Is the equality relation of pointers after round-trip conversion guaranteed to be transitive?
Asked Answered
P

2

6

This question is similar to "Are all pointers guaranteed to round-trip through void * correctly?" but slightly deeper.

Given:

#include <stdint.h>
int i;
int *ip1 = &i;
void *vp1 = ip1;
intptr_t x = (intptr_t)vp1;
void *vp2 = (void *)x;
int *ip2 = vp2;

then vp1 == vp2 is guaranteed to be true (even though they might not share the same binary representation), but is ip1 == ip2 guaranteed to be true? I.e., is the equality relation transitive in this case?

Profile answered 14/9, 2021 at 15:10 Comment(0)
A
5

Transitivity of equality for pointers, regardless of provenance, follows from the specification of the equality operators. C 2018 6.5.9 6 says:

Two pointers compare equal if and only if both are null pointers, both are pointers to the same object (including a pointer to an object and a subobject at its beginning) or function, both are pointers to one past the last element of the same array object, or one is a pointer to one past the end of one array object and the other is a pointer to the start of a different array object that happens to immediately follow the first array object in the address space.

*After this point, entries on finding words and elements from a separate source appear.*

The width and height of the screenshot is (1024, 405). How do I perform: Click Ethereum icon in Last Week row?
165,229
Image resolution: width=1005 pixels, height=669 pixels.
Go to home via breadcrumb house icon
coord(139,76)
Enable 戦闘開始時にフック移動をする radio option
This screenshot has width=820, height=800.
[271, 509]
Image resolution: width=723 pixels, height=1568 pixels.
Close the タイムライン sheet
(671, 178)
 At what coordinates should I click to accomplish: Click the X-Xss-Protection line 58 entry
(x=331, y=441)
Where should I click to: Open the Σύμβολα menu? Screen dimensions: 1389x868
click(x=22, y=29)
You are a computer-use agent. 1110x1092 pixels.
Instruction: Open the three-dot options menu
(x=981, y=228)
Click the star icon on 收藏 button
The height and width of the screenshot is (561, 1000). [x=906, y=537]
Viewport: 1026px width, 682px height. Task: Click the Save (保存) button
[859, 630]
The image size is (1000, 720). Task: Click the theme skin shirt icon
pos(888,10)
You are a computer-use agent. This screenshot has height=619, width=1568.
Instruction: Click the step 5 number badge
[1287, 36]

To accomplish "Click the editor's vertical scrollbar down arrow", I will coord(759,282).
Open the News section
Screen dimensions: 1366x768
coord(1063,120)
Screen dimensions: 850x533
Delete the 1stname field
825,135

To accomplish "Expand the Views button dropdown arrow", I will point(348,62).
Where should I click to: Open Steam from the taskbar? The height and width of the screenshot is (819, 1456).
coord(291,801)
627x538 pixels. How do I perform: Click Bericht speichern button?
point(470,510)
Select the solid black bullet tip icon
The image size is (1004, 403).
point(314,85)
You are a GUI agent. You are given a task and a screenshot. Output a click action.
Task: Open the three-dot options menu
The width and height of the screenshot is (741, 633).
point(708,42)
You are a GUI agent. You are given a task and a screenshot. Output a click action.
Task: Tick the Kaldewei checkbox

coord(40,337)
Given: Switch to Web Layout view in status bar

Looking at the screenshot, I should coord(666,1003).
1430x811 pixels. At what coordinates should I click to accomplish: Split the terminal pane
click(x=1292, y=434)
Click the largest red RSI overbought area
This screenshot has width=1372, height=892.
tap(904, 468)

Dismissing null pointers and pointers to functions, which are not an issue here, given that a == b and b == c evaluate as true, they must satisfy one of the conditions listed in the specification, so we have these cases:

Given a == b. Given b == c. a == c?
a and b both point to the same object . b and c both point to the same object. a and c both point to the same object. Therefore a == c evaluates as true.
a and b both point to the same object. c points to one past the last element of an array object and b points to the start of an array object that happens to follow it. c points to one past the last element of an array object and a points to the start of an array object that happens to follow it. Therefore a == c evaluates as true.
a and b both point to one past the last element of the same array object. b and c both point to one past the last element of the same array object. a and c both point to one past the last element of the same array object. Therefore a == c evaluates as true.
a points to one past the last element of an array object and b points to the start of an array object that follows it. b and c both point to the same object. a points to one past the last element of an array object and c points to the start of an array object that follows it. Therefore a == c evaluates as true.
b points to one past the last element of an array object and a points to the start of an array object that follows it. b and c both point to one past the last element of an array object. c points to one past the last element of an array object and a points to the start of an array object that follows it. Therefore a == c evaluates as true.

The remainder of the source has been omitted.